╔══

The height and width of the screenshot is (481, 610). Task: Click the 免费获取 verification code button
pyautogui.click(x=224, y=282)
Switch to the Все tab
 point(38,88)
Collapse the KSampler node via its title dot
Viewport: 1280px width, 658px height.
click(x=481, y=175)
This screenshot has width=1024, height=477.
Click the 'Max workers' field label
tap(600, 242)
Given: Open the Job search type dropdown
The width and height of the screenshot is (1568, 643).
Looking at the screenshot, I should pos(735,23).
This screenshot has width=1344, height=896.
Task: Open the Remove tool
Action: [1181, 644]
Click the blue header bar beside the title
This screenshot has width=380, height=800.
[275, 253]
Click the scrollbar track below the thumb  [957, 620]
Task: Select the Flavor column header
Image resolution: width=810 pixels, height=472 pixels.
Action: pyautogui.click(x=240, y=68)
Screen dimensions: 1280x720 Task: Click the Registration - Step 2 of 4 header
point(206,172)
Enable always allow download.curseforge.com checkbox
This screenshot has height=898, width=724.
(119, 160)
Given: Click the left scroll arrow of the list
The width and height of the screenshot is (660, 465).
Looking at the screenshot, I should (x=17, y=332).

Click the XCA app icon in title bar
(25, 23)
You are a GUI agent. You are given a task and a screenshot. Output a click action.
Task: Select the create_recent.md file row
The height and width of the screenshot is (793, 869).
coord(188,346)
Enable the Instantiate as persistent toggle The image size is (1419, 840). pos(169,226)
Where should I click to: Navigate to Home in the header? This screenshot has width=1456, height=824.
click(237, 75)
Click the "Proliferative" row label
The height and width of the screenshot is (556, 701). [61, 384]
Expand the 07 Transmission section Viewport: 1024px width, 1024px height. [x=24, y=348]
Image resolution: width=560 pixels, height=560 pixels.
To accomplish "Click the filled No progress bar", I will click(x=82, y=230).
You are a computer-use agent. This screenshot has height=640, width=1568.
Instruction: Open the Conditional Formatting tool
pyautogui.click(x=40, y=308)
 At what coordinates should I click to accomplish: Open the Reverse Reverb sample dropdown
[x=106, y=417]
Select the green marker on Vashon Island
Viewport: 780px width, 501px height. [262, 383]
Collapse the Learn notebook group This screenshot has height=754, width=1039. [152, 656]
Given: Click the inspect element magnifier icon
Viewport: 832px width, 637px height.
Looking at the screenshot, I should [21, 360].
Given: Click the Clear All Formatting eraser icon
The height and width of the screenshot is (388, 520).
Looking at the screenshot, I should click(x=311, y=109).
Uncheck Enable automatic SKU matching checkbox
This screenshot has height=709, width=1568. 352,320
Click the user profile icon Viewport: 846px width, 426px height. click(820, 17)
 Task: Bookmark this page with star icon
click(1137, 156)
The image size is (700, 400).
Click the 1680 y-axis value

╚══

• WHAT THE TASK REQUIRES:
Please output every record exactly as it appears.

• WRITTEN SOLUTION:
The height and width of the screenshot is (481, 610). Task: Click the 免费获取 verification code button
pyautogui.click(x=224, y=282)
Switch to the Все tab
 point(38,88)
Collapse the KSampler node via its title dot
Viewport: 1280px width, 658px height.
click(x=481, y=175)
This screenshot has width=1024, height=477.
Click the 'Max workers' field label
tap(600, 242)
Given: Open the Job search type dropdown
The width and height of the screenshot is (1568, 643).
Looking at the screenshot, I should pos(735,23).
This screenshot has width=1344, height=896.
Task: Open the Remove tool
Action: [1181, 644]
Click the blue header bar beside the title
This screenshot has width=380, height=800.
[275, 253]
Click the scrollbar track below the thumb  [957, 620]
Task: Select the Flavor column header
Image resolution: width=810 pixels, height=472 pixels.
Action: pyautogui.click(x=240, y=68)
Screen dimensions: 1280x720 Task: Click the Registration - Step 2 of 4 header
point(206,172)
Enable always allow download.curseforge.com checkbox
This screenshot has height=898, width=724.
(119, 160)
Given: Click the left scroll arrow of the list
The width and height of the screenshot is (660, 465).
Looking at the screenshot, I should (x=17, y=332).

Click the XCA app icon in title bar
(25, 23)
You are a GUI agent. You are given a task and a screenshot. Output a click action.
Task: Select the create_recent.md file row
The height and width of the screenshot is (793, 869).
coord(188,346)
Enable the Instantiate as persistent toggle The image size is (1419, 840). pos(169,226)
Where should I click to: Navigate to Home in the header? This screenshot has width=1456, height=824.
click(237, 75)
Click the "Proliferative" row label
The height and width of the screenshot is (556, 701). [61, 384]
Expand the 07 Transmission section Viewport: 1024px width, 1024px height. [x=24, y=348]
Image resolution: width=560 pixels, height=560 pixels.
To accomplish "Click the filled No progress bar", I will click(x=82, y=230).
You are a computer-use agent. This screenshot has height=640, width=1568.
Instruction: Open the Conditional Formatting tool
pyautogui.click(x=40, y=308)
 At what coordinates should I click to accomplish: Open the Reverse Reverb sample dropdown
[x=106, y=417]
Select the green marker on Vashon Island
Viewport: 780px width, 501px height. [262, 383]
Collapse the Learn notebook group This screenshot has height=754, width=1039. [152, 656]
Given: Click the inspect element magnifier icon
Viewport: 832px width, 637px height.
Looking at the screenshot, I should [21, 360].
Given: Click the Clear All Formatting eraser icon
The height and width of the screenshot is (388, 520).
Looking at the screenshot, I should click(x=311, y=109).
Uncheck Enable automatic SKU matching checkbox
This screenshot has height=709, width=1568. 352,320
Click the user profile icon Viewport: 846px width, 426px height. click(820, 17)
 Task: Bookmark this page with star icon
click(1137, 156)
The image size is (700, 400).
Click the 1680 y-axis value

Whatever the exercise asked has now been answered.